Reproduce the lines of the records from the line with "Screen dimensions: 1820x457" up to and including the end of the records, renaming "Task" to "Instruction" and leaving everything else unchanged. Leave the pictures out of your answer.

======== Data in this exercise ========

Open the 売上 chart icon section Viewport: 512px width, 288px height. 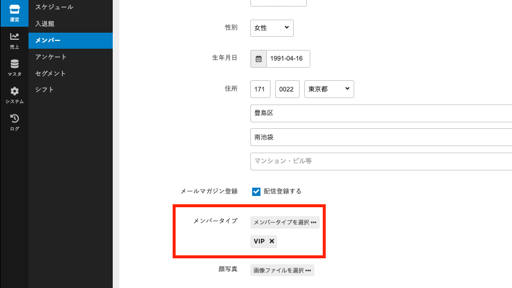(14, 40)
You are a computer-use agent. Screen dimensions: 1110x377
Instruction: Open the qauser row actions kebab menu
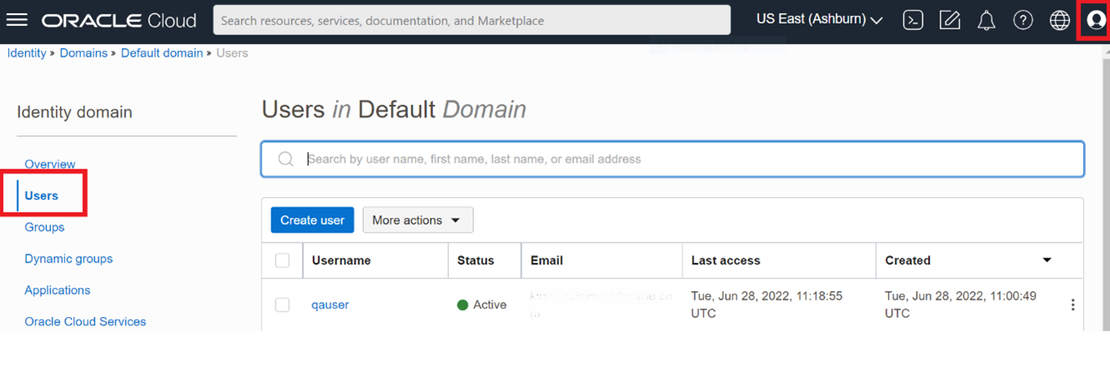point(1072,305)
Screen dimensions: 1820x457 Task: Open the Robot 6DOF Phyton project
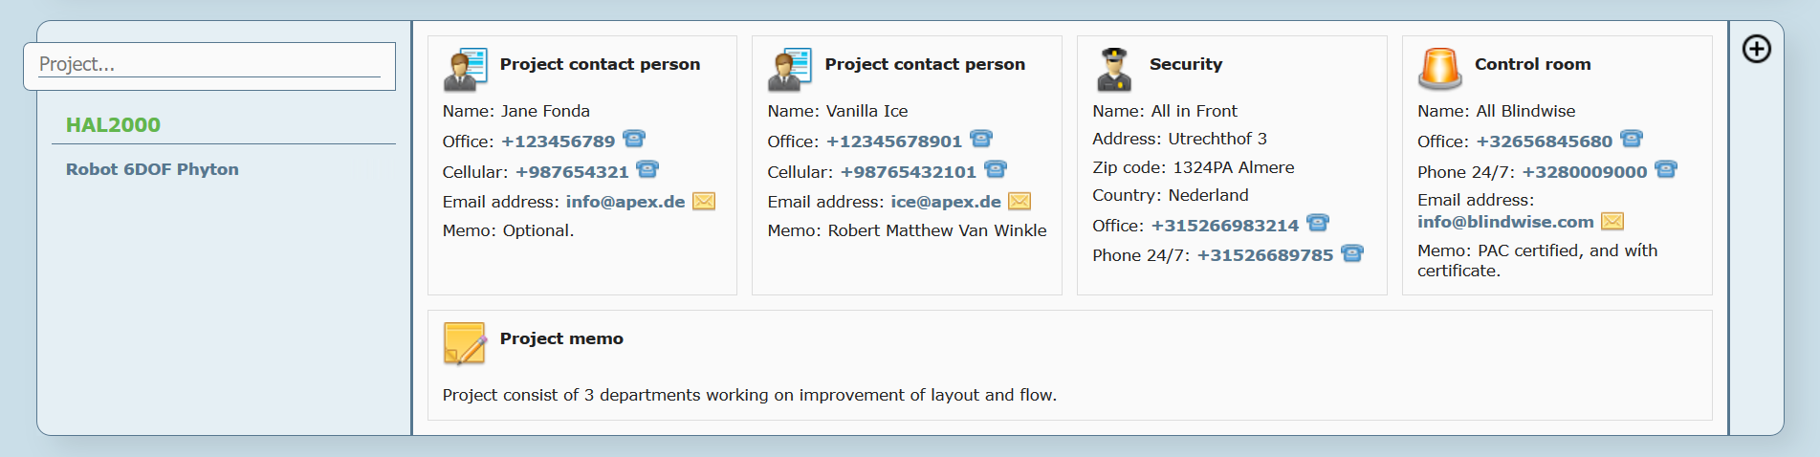(152, 169)
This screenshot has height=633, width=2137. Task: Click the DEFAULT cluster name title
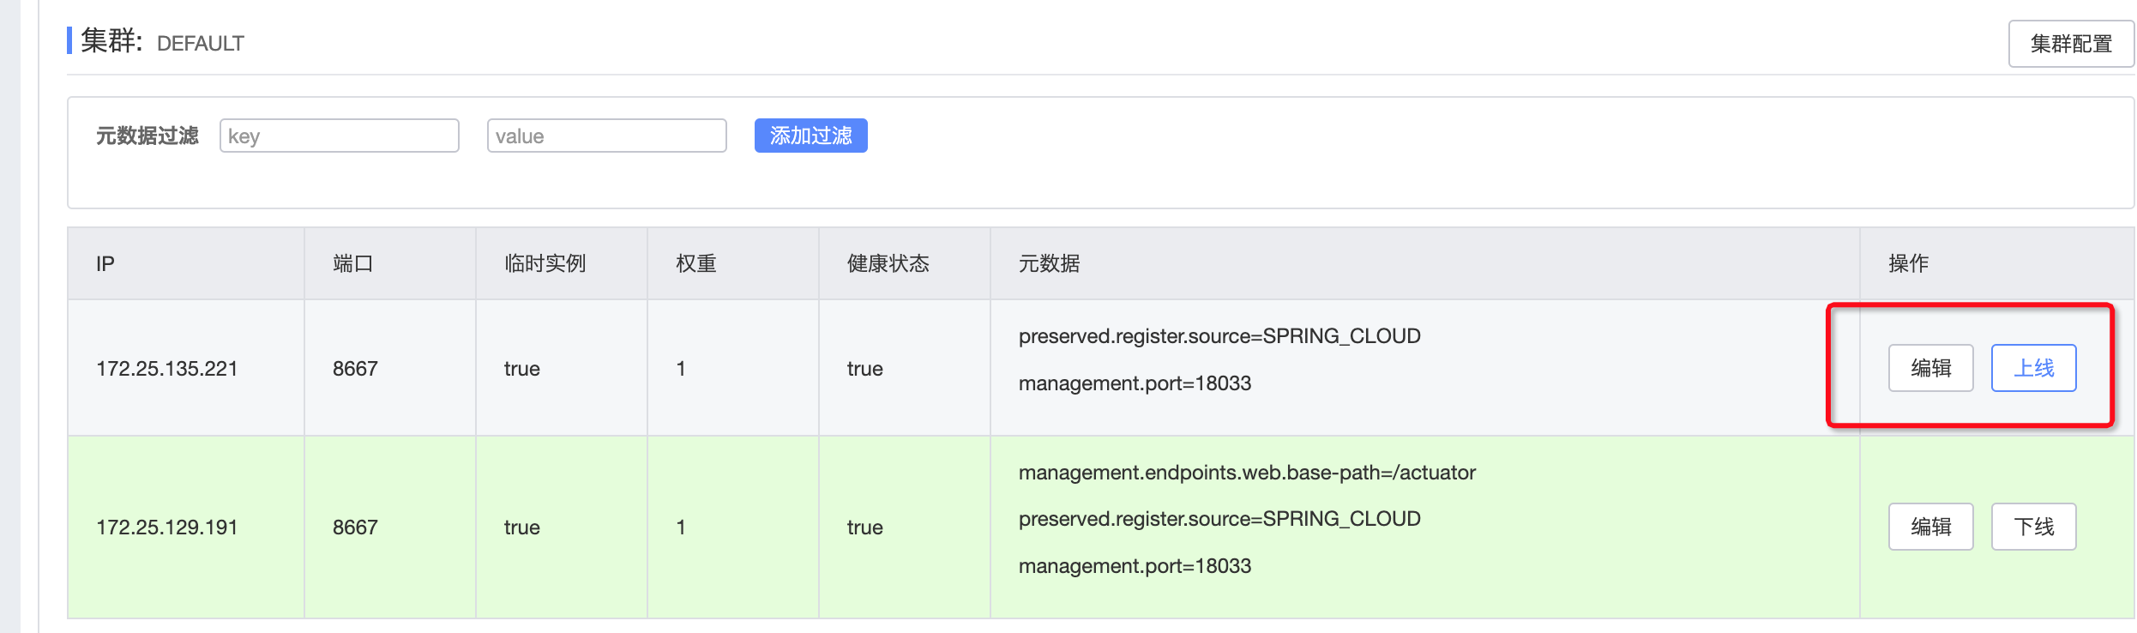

========

Expected answer:
Screen dimensions: 1820x457 Instruction: Open the Robot 6DOF Phyton project
(152, 169)
This screenshot has height=633, width=2137. Instruction: Click the DEFAULT cluster name title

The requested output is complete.